= Beginning of Section =

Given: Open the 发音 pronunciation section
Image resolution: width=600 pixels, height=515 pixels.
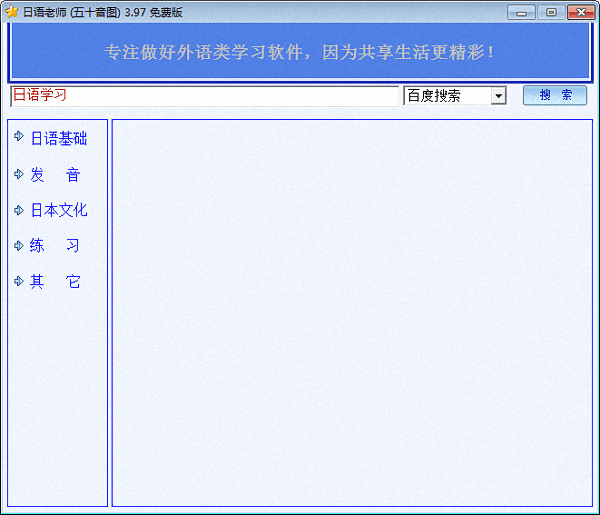Looking at the screenshot, I should coord(55,175).

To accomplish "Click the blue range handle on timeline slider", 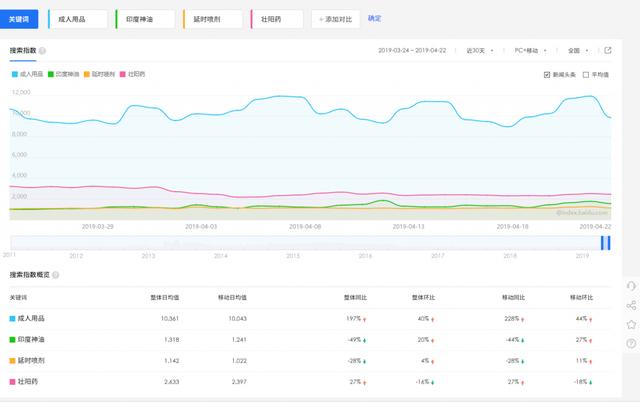I will (604, 243).
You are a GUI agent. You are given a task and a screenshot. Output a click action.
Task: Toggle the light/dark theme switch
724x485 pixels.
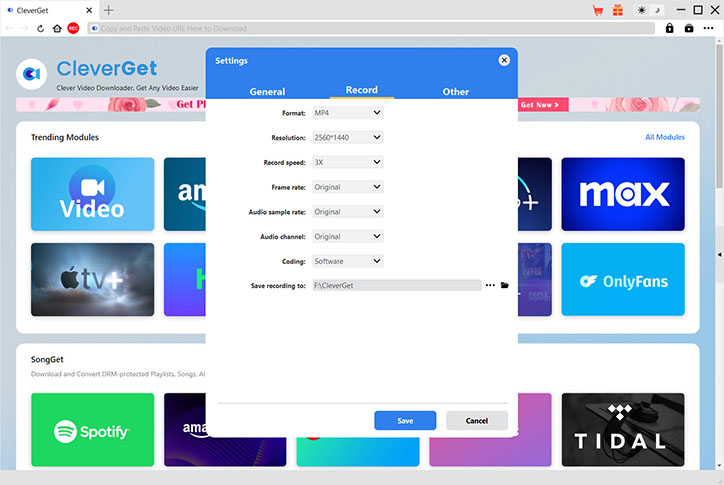tap(650, 10)
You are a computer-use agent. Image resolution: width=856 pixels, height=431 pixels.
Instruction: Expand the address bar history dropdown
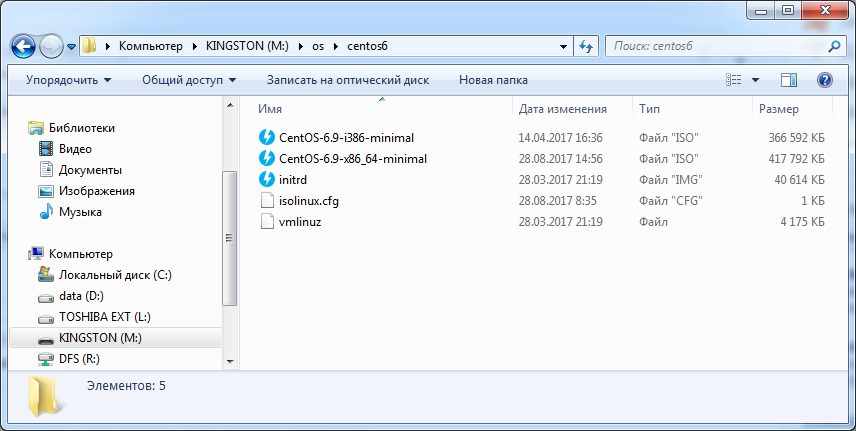pos(566,46)
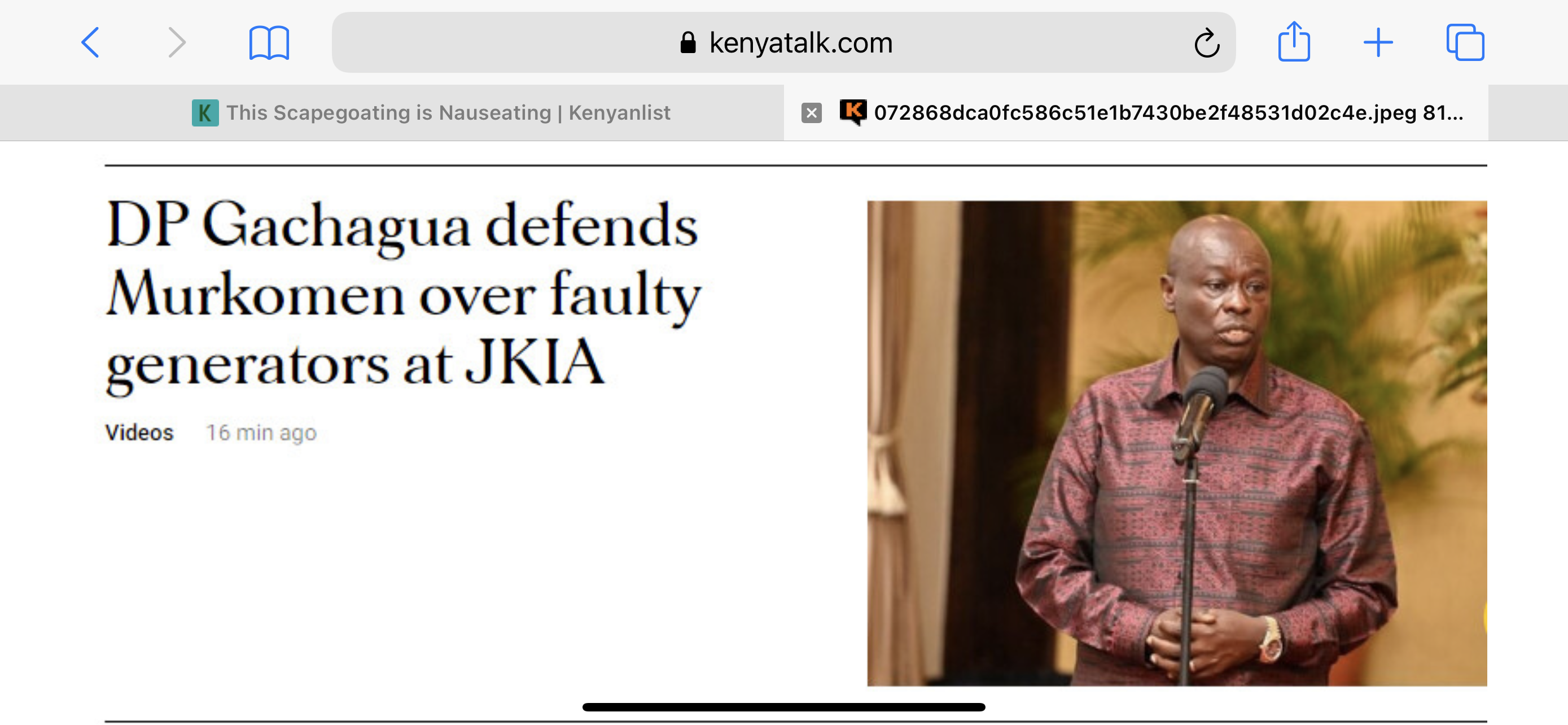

= End of Section =

Activity
Go through the entries above and copy out every line that includes the word "agent".

Task solution
You are a GUI agent. You are given a task and a screenshot. Output a click action.
You are a computer-use agent. Image resolution: width=856 pixels, height=431 pixels.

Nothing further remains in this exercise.